Patreon e il crowdfunding sono un’altra strada, distinta dalla sponsorizzazione: puntano sul pubblico invece che sui brand. Per podcast con community molto fidelizzata — anche piccola — funziona meglio della pubblicità programmatica. Non esclude gli sponsor, ma richiede una gestione separata.
Da dove parti, in base ai tuoi numeri
| La tua taglia | Percorso | Prima azione (48 ore) |
|---|---|---|
| Meno di 1.000 download/ep | Contatto diretto con brand locali o di nicchia. Marketplace fuori portata.Cresci il pubblicose sei sotto i 100 ascolti fissi. | Cerca i podcast stranieri più simili al tuo e annota chi li sponsorizza. Quella lista è il tuo punto di partenza. |
| 1.000–5.000 download/ep | Marketplace (Acast da 1.000 ascolti/mese) in parallelo al contatto diretto.Simula i guadagni netti. | Verifica se superi i 1.000 ascolti mensili su Acast e avvia l’iscrizione — l’approvazione richiede qualche giorno. |
| Oltre i 5.000 download/ep | CPM diretto con brand — vale tre o sei volte il programmatico. Gumball e Libsyn Ads solo oltre i 20.000.Quadro completo entrate creator. | Scrivi la versione base del media kit in Google Docs e calcola la tua tariffa: CPM obiettivo (15–30 €) × download / 1.000. |
Domande frequenti
Quanto paga uno sponsor per un podcast?
Dipende dal canale: le inserzioni programmatiche in Italia rendono in media 3–5 € per mille ascolti, mentre un accordo diretto con un brand vale 15–30 € per mille ascolti — fino a sei volte di più. Per il calcolo completo per fascia di download, consulta la tabella CPM nella sezione sui guadagni reali qui sopra.
Quanti ascolti servono per avere uno sponsor?

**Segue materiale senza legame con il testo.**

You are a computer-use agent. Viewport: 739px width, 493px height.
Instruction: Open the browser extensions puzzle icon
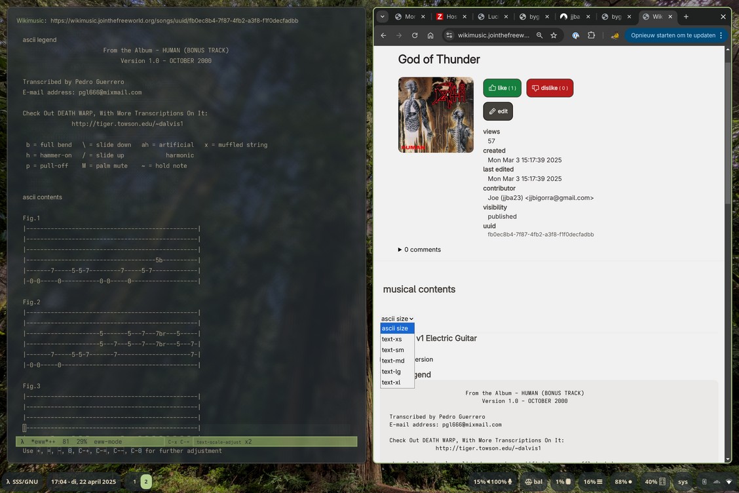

Dipende dal percorso. Per iscriversi al marketplace Acast servono 1.000 ascolti mensili. Per un accordo diretto con un brand di nicchia locale, non esiste una soglia minima formale: quello che conta è la qualità del pubblico rispetto al target del brand. Un podcast con 300 professionisti di settore può valere più di uno con 3.000 ascolti generici.

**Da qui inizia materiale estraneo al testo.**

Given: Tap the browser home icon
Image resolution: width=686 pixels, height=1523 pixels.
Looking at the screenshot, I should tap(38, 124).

Come proporsi a uno sponsor?
In cinque passi: (1) apertura personalizzata sul brand specifico, (2) dati chiave in tre righe, (3) proposta concreta con tipo di inserzione e tariffa, (4) prova di pertinenza con un episodio affine al brand, (5) CTA chiara — una call di 20 minuti, non un generico “fammi sapere”. Il media kit va allegato, mai mandato senza la tariffa.

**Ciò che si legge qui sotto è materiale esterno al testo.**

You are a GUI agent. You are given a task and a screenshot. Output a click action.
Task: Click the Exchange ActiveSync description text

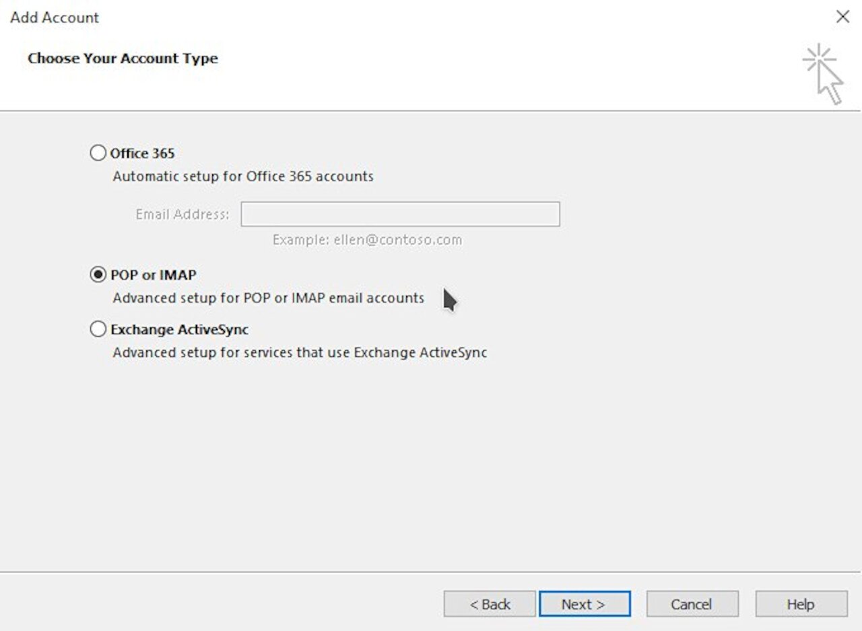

Dove trovare sponsor per podcast in Italia?
Le opzioni principali con operatività verificata: Acast Marketplace (da 1.000 ascolti/mese), Spreaker (disponibile per tutti i podcast ospitati sulla piattaforma), Podcorn (nessun minimo formale, brand prevalentemente anglofoni). Spotify for Creators ha il programma ads attualmente disponibile solo per USA, Canada, UK e Australia — verifica su creators.spotify.com se le condizioni sono cambiate. Per podcast sopra i 20.000 download per episodio: Gumball e Libsyn Ads.
Come monetizzare un podcast su Spotify?
Il programma ads di Spotify for Creators è attualmente disponibile solo per creator residenti in USA, Canada, UK e Australia. Se risiedi in Italia, il programma di monetizzazione pubblicitaria di Spotify non è accessibile al momento. Verifica le condizioni aggiornate sucreators.spotify.com— i mercati abilitati possono espandersi nel tempo.
Il passo successivo è uno solo: identifica la tua fascia di download, scegli il percorso e fai la prima azione nelle prossime 48 ore. Per il quadro completo di come monetizzare un podcast oltre gli sponsor, leggiguadagnare come content creator.
Aggiornato a maggio 2026.
Questo articolo ha scopo informativo e non costituisce consulenza fiscale o finanziaria. I dati CPM e i ricavi stimati si riferiscono a condizioni di mercato rilevate a maggio 2026 e possono variare in base a nicchia, stagionalità e tasso di riempimento dell’inventario. Prima di prendere decisioni sulle entrate della tua attività, confrontati con un commercialista.